BRASIL – Ministério da Fazenda lança consulta pública para padronizar definições sobre atividades sustentáveis antes da COP 28.

O Ministério da Fazenda abriu uma consulta pública para receber contribuições sobre a padronização das definições de atividades sustentáveis até o dia 20 de outubro. A partir de hoje, as sugestões sobre a Taxonomia Sustentável Brasileira podem ser enviadas por meio do site Participa Mais Brasil. As regras estão previstas para serem publicadas em novembro de 2024, mas o governo planeja apresentar as linhas gerais durante a 28ª Conferência da Organização das Nações Unidas sobre Mudanças Climáticas (COP 28), que ocorrerá nos Emirados Árabes Unidos em novembro.

A padronização é necessária para estabelecer um vocabulário comum sobre o tema e orientar investidores, reguladores e o governo sobre quais atividades sustentáveis podem ser beneficiadas por políticas públicas. Atualmente, cada instituição financeira possui seus próprios critérios para definir o que são atividades sustentáveis. A ideia é construir uma taxonomia brasileira interoperável com práticas internacionais.

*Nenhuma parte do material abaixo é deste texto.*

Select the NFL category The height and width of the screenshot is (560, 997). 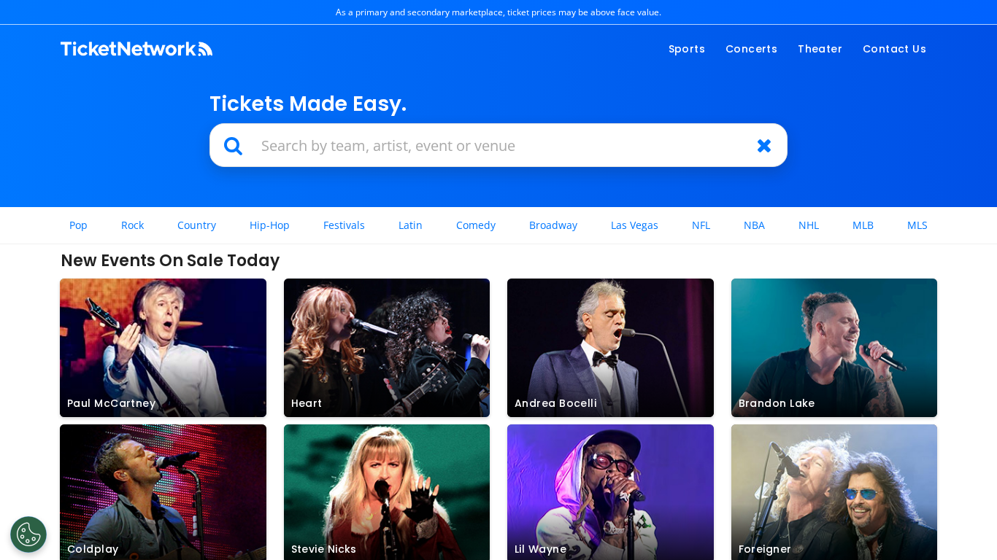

Um dos pontos importantes das novas regras é combater o greenwashing, que são as falsas práticas ecológicas. A nova taxonomia vai determinar critérios para a transparência das informações sobre atividades financeiras sustentáveis para combater fraudes na concessão de incentivos.

A proposta de consulta pública traz 11 objetivos para definir atividades sustentáveis, sendo sete ambientais e climáticos e quatro sociais. Para ser considerada sustentável, as atividades econômicas devem contribuir significativamente com pelo menos um dos objetivos, não prejudicar nenhum dos demais objetivos e respeitar salvaguardas mínimas ambientais e sociais. Práticas que contribuam para a mitigação ou compensação de impactos ambientais ou para a adaptação ao aquecimento global terão prioridade na padronização das regras.

Os sete objetivos ambientais incluem mitigação da mudança do clima, adaptação às mudanças climáticas, proteção e restauração da biodiversidade e ecossistemas, uso sustentável do solo e conservação, manejo e uso sustentável das florestas, uso sustentável e proteção de recursos hídricos e marinhos, e transição para economia circular. Já os quatro objetivos sociais são geração de trabalho decente e elevação da renda, redução de desigualdades socioeconômicas considerando aspectos raciais e de gênero, redução de desigualdades regionais e territoriais do país, promoção da qualidade de vida com ampliação do acesso a serviços sociais básicos, e prevenção e controle de contaminação.

Após a publicação das regras em novembro de 2024, as empresas terão pouco mais de um ano para se adaptarem, e a Taxonomia Sustentável Brasileira se tornará obrigatória a partir de janeiro de 2026. A definição dos critérios de fiscalização será feita posteriormente pelo governo, que ainda não definiu se será necessário enviar um projeto de lei ou se regulamentará as regras por meio de dispositivos infralegais, como decretos, portarias e instruções normativas.